Stated problem
Reproduce the material below verbatim, line for line, leaving out the pictures.

===== Records

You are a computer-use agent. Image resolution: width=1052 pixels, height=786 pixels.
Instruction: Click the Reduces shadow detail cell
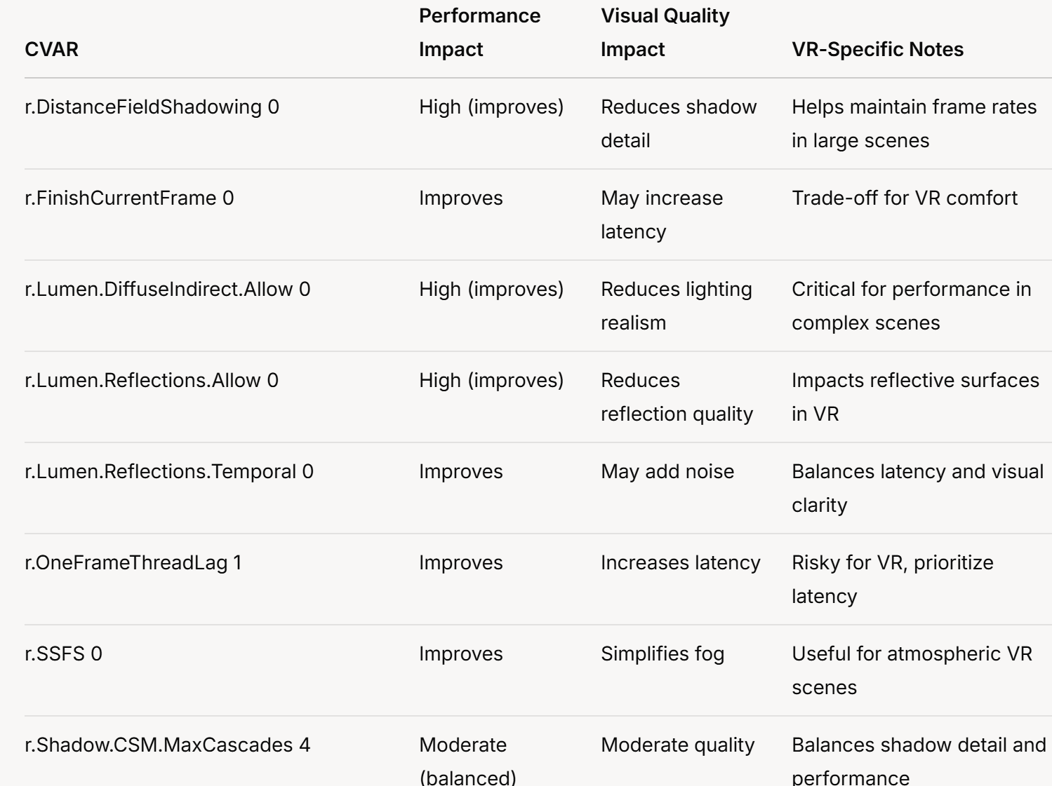click(679, 124)
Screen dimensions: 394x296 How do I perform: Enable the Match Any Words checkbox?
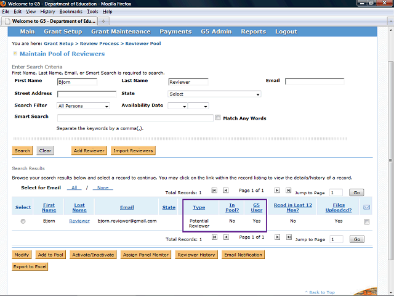218,118
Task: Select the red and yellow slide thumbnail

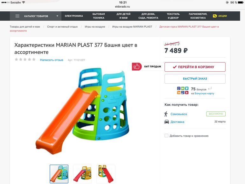Action: click(x=106, y=174)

==========

Answer to this exercise
You are a computer-use agent. Image resolution: width=1052 pixels, height=786 pixels.
Instruction: Click the Reduces shadow detail cell
click(679, 124)
Screen dimensions: 394x296 How do I perform: Enable the Match Any Words checkbox?
218,118
Task: Select the red and yellow slide thumbnail

Action: click(x=106, y=174)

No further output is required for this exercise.